Really enjoyed this piece and it highly resonates with my experience. I worked at startups that would implement every shiny tool, which meant we were rolling out new People tools every few months 🤯. Like you said there is some good HR tech out there, but many VCs and founders default to thinking that People problems can be solved like engineering problems with technical solution, where in reality it can only usually be solved by a human-centric process.
You're missing a ton of reasons why people do these kinds of startups. I did one. I spent plenty of time working in I/O psychology, have a patent for one of the worlds first web based EOS systems, in case you are worried about "random tech guy who thinks today he suddenly knows HR".

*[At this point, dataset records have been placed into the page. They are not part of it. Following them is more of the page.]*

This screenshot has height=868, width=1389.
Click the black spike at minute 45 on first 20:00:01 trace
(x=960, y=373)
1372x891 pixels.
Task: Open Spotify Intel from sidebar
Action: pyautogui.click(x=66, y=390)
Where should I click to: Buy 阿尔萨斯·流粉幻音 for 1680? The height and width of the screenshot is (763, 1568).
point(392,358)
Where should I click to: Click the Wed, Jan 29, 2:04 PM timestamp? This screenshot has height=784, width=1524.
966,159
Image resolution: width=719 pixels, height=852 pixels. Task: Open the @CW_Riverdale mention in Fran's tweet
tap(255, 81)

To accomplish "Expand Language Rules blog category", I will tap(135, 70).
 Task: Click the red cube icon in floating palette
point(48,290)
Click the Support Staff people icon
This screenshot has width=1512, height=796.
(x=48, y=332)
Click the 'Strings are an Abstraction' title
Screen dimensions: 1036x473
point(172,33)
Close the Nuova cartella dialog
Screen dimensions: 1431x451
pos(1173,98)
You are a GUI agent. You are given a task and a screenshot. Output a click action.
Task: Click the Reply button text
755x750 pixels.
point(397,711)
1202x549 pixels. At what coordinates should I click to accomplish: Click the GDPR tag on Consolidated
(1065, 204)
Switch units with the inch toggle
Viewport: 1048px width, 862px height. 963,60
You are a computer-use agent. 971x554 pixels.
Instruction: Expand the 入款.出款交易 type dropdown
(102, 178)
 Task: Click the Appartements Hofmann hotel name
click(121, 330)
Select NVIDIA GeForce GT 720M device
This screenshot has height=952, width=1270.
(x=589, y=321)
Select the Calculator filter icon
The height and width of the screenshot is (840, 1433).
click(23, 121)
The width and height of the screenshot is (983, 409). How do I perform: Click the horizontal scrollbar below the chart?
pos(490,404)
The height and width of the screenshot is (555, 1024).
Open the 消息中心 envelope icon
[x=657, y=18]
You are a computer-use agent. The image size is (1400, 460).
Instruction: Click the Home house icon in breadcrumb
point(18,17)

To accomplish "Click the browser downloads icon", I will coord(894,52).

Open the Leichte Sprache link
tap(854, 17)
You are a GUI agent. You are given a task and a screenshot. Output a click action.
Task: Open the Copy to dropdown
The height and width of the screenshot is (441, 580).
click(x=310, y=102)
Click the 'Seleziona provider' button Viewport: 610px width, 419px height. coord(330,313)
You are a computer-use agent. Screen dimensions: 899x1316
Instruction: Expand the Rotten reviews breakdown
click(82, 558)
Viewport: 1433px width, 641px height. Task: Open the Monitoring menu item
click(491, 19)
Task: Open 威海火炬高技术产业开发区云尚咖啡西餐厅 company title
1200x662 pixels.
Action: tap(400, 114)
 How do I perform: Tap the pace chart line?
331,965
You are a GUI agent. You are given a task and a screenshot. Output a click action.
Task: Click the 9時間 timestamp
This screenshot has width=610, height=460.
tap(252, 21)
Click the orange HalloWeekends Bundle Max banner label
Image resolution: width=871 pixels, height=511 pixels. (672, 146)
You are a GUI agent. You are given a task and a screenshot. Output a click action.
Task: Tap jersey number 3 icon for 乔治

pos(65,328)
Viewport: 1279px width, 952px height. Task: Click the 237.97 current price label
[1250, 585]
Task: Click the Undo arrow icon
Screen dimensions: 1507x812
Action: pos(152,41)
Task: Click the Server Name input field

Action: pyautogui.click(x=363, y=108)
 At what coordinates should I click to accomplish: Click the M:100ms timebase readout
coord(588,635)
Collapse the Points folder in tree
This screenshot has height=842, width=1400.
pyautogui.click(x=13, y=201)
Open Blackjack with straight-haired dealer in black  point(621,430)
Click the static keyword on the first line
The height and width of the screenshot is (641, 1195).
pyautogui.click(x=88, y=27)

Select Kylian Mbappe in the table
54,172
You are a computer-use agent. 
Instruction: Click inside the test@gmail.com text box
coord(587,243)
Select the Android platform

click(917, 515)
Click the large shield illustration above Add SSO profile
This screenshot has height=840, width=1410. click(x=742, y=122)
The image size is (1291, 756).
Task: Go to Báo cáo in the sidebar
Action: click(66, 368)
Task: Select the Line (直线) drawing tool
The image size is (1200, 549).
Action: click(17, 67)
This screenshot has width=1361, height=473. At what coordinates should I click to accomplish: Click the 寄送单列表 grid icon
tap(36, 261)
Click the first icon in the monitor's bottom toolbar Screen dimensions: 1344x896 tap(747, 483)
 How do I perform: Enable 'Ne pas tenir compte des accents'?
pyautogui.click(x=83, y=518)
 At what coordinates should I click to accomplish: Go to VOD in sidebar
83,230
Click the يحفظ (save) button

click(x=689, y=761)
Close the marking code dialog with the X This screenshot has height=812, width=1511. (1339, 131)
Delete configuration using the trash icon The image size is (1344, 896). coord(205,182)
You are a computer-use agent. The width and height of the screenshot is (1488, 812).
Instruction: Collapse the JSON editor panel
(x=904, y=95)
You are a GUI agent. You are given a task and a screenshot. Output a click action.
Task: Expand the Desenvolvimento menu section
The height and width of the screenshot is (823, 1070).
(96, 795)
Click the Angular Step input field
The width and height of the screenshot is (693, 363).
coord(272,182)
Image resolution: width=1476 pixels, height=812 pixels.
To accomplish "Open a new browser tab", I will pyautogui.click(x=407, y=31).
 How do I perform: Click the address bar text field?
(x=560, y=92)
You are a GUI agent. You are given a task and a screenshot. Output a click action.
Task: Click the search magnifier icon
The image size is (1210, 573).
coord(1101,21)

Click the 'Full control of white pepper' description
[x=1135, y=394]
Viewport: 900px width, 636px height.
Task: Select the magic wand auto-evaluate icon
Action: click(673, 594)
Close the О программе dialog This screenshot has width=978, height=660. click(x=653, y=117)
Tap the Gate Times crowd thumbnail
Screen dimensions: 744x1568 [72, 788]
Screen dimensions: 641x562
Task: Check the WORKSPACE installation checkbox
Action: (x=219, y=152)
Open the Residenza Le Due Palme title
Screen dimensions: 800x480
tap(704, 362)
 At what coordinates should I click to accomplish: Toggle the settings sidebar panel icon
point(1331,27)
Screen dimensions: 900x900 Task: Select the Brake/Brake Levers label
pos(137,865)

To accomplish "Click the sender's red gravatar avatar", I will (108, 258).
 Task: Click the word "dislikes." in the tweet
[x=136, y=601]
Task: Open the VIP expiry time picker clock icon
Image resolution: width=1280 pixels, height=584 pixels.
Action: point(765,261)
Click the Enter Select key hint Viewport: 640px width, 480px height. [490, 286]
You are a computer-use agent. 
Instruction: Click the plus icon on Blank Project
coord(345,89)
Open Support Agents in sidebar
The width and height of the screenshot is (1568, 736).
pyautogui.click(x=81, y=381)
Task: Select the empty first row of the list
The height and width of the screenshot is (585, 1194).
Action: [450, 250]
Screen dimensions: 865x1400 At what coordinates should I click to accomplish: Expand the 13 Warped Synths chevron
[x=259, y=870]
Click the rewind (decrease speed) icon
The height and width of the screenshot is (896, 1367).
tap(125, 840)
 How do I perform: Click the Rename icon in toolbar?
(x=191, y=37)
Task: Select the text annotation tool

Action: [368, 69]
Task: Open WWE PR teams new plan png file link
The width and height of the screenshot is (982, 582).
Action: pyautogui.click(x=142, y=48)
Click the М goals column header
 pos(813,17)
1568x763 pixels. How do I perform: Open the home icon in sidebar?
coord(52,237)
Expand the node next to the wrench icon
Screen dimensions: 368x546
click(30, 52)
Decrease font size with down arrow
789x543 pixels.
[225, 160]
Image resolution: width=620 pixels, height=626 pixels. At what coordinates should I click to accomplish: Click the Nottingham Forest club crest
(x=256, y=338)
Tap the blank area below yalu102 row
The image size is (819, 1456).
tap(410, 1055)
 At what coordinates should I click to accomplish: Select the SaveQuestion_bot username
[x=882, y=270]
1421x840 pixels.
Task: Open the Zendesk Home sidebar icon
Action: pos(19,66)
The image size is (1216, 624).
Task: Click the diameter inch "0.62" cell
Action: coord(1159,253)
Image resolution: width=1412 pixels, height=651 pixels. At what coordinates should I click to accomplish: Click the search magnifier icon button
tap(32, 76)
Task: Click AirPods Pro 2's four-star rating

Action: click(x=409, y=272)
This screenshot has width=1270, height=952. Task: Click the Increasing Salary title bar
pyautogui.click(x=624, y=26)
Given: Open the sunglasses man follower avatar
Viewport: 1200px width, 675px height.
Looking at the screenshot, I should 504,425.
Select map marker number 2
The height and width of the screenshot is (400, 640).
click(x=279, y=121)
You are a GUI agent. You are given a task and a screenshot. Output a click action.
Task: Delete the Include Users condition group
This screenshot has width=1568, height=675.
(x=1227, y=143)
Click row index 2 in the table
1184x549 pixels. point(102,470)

Here are some real reasons:
1.) We've used Workday - we know that Workday is a solution by HR, for HR, pretending to be something that the general category. Lots of people in big tech get forced to use Workday, and the immediate reaction is "this is godawful, a market that is clearly ill served by people who know what good software should look like". It has the same principal/agent problem a lot of software does, where the software reflects what the buyer cares about, not what the user does. Nobody should be surprised that the pitch for "workday but way less shitty" gets traction.
2.) The general HRIS market has a ton of products that profess to do everything, yet do nothing particularly well. Why do almost no HRIS systems understand the concept of team very well, outside of what can be fit into a simple hierarchy?
3.) HR is different by industry, often wildly so - the kind of HR systems you use in manufacturing with hourly employees is way different than one used to manage, say, a professional services workforce. Yet most solutions force you to pay for implementation in order to do industry tailoring, leading to an opening for industry specific HR systems to be relevant.
4.) People is a hard problem, and HR does not have a monopoly on that. In fact, lots of people who aren't HR end up doing HR like things in spreadsheets. HC allocation, team formation, skill matching, etc. So much of the day to day people things that engineering executives need to do are done this way that nobody should be surprised that founders emerge to solve those problems.
A sincere approach from a place of curiosity likely would work better for HR folks who want to understand why so many engineering execs get drawn to this. Calling this "oh, tech bros just want easy solutions to hard problems" is honestly a pretty dismissive take that ignores some pretty great work of startups that are really focused on solving hard problems - and in many cases, successfully doing so.